First, the length of this streak. Seventeen games is much longer than any previous “hot streak” that Simmonds has had in his career. The fact that Simmonds has not let one bad game spiral into another (for example January 12th against the Rangers when he was held off of the score sheet) is an encouraging sign. Even with an off game here or there, Simmonds has kept his production up.
Second, Simmonds has consistent linemates. I will be the first to admit that I thought the Hartnell-Schenn-Simmonds experiment would fail miserably. However, the three of them have found good chemistry together and are consistently producing points. In previous years, Simmonds has had to shuffle around Schenn, Matt Read, Daniel Briere, and others. The consistency of knowing who he is going to be skating with every night can only help his confidence and personal consistency.
Finally, his age. Simmonds turned 25 this summer. No player develops at the same pace. If one looks at the trajectory of Simmonds’ career, it looks something like this. He broke into the league after turning 20. He had a few average years in LA (not uncommon for 20-22 year olds) until being traded to Philadelphia during the summer of 2011, when he would have turned 23. At the age of 23, and in his 4th season in the league, Simmonds had a ‘breakout’ season and nearly doubled his career high total in goals. However, at 23 it is still likely that Simmonds was still working out the inconsistencies in his game. Simmonds is now 25 and in his 6th NHL season. Although I would not necessarily label him a veteran, he has more experience than meets the eye. As a good player gets older, he adds important pieces to his game; in Simmonds’ case, he is adding consistency.

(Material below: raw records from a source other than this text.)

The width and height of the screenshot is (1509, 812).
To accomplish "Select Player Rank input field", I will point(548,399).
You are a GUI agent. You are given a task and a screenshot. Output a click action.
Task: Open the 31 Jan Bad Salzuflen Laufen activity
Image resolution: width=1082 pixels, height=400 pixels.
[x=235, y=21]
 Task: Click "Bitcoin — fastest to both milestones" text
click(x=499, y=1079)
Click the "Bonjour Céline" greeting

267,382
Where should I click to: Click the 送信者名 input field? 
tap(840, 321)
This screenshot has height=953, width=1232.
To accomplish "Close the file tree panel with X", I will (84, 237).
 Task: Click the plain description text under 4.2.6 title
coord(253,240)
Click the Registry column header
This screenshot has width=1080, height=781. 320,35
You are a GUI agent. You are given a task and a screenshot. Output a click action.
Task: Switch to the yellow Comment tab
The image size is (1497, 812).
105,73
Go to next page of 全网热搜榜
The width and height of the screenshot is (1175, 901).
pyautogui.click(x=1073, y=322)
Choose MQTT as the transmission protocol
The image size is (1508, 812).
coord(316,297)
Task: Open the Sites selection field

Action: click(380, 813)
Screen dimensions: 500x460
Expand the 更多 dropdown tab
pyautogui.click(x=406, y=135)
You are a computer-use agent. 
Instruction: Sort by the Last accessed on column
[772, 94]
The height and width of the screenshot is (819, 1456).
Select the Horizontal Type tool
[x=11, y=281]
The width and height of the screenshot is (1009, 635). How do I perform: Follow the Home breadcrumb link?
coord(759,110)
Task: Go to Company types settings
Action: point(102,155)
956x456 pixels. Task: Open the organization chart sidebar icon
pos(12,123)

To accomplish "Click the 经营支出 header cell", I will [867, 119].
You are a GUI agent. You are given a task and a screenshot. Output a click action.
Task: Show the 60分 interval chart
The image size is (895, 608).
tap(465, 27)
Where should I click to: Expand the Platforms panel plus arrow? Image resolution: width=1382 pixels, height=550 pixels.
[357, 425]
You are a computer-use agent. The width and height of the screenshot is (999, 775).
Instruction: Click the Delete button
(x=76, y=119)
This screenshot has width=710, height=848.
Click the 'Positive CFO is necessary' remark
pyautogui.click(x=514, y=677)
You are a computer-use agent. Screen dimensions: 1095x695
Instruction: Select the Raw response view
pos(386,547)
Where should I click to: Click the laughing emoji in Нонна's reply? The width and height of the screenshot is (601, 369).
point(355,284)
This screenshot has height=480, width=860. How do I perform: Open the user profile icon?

I have been a HUGE Wayne Simmonds fan ever since he came over from LA. I admit that that has colored much of my thinking towards the player. If I am too positive about him, let me know. During his cold streaks I took a lot of heat for not wanting to trade him, and during his hot streaks I would love to say ‘I told you so’. Now, however, I believe that an unbiased look at Simmonds shows that he is developing into a solid, top-6, power forward. He is finding consistency, and that should scare the other 29 teams in the NHL.